# [What you have to do]
Print exactly the lines that run from the first line of the material to the line containing "Task: Click the green zoom window button", both ends included, and skip the pictures.
BEGIN Data extracts
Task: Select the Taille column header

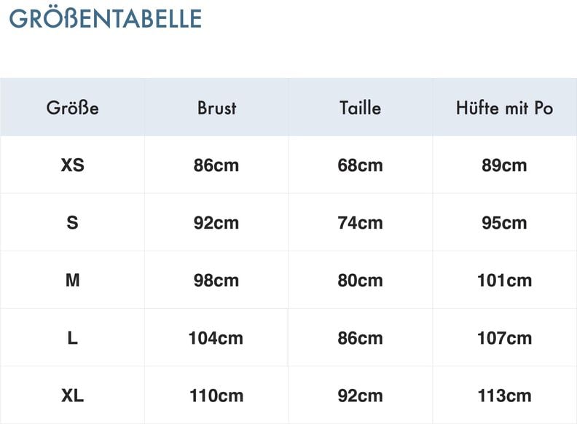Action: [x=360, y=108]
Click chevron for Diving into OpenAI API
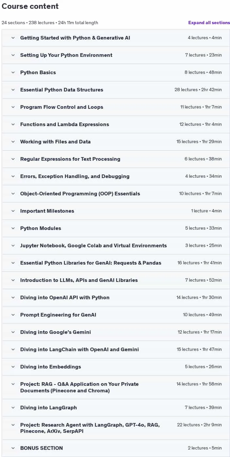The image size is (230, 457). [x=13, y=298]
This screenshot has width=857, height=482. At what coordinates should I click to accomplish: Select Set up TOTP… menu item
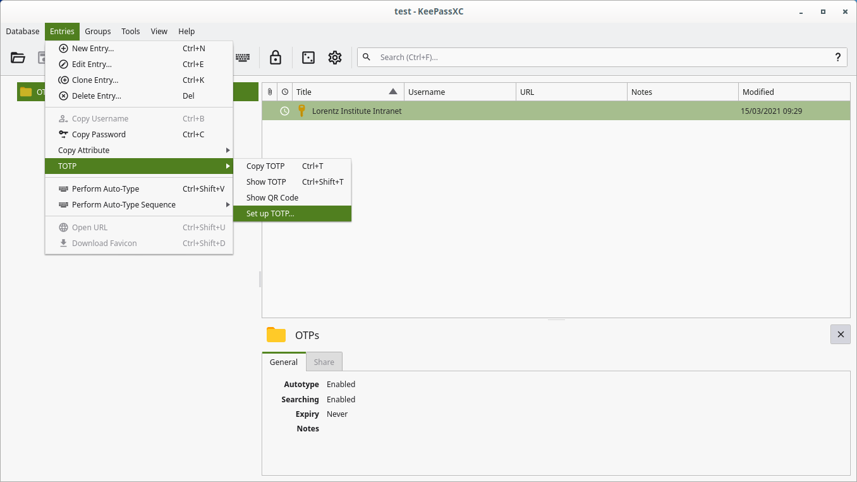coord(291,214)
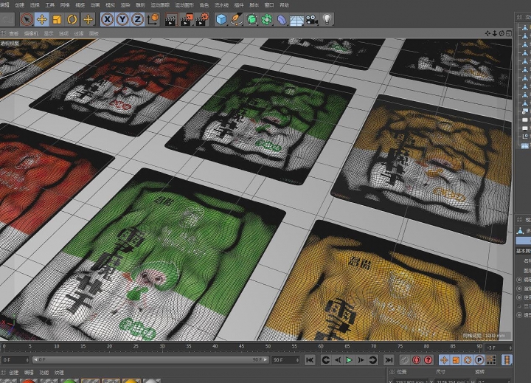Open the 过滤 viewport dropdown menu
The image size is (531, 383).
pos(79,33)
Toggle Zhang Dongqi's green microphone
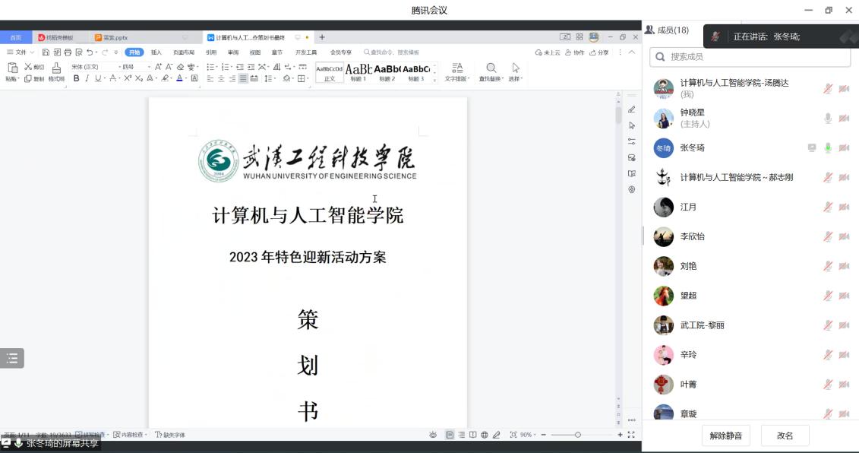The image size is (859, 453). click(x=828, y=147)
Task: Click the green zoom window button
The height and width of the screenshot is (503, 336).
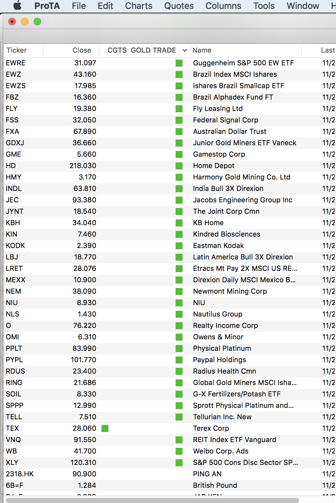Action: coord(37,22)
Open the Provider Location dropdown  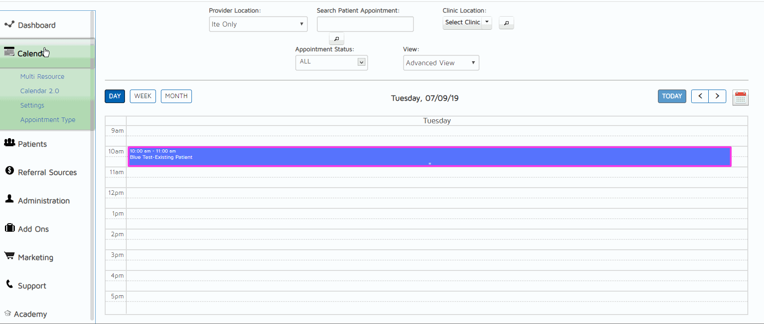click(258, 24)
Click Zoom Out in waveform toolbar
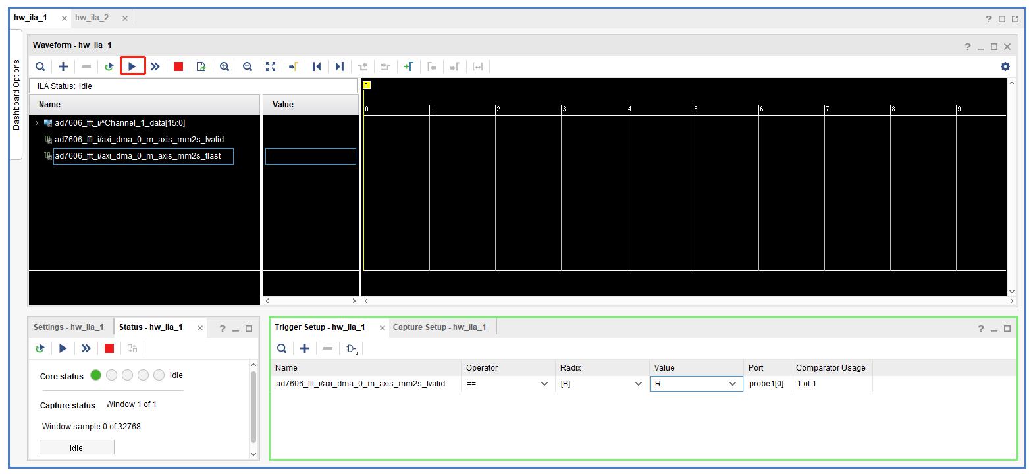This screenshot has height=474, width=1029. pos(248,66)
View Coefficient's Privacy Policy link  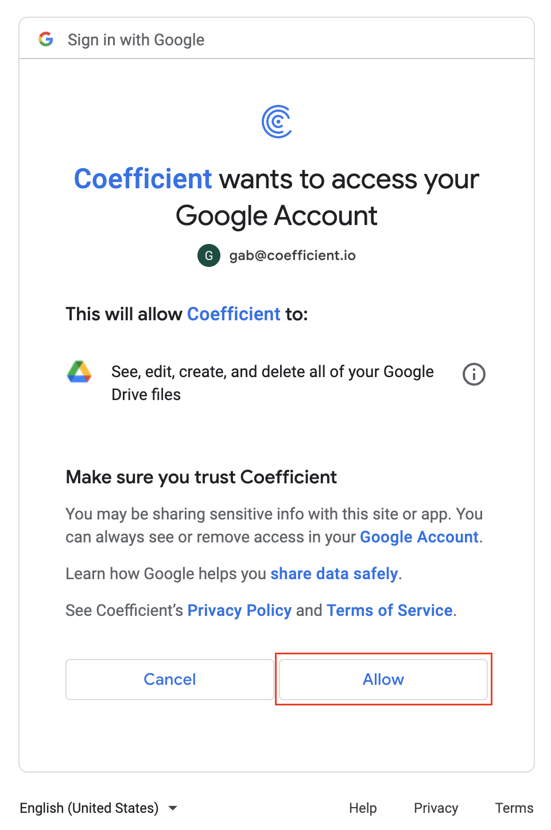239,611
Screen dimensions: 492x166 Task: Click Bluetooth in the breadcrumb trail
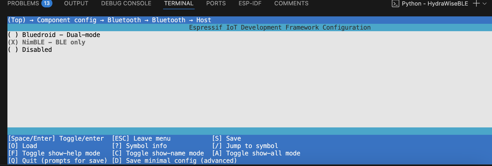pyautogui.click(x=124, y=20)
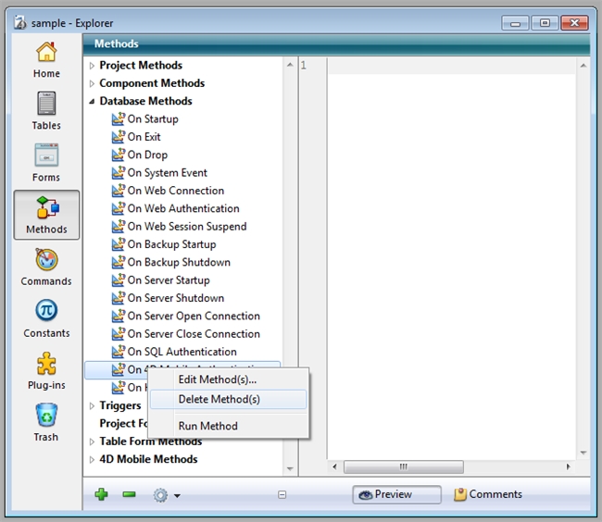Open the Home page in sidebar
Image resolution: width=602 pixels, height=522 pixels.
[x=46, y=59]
END Data extracts
# [Task result]
Task: Select the Taille column header

Action: [x=360, y=108]
Click chevron for Diving into OpenAI API
The image size is (230, 457). [x=13, y=298]
This screenshot has width=857, height=482. At what coordinates should I click to accomplish: Select Set up TOTP… menu item
coord(291,214)
Open the 过滤 viewport dropdown menu
The image size is (531, 383).
pos(79,33)
Toggle Zhang Dongqi's green microphone
The image size is (859, 453). click(x=828, y=147)
Task: Click the green zoom window button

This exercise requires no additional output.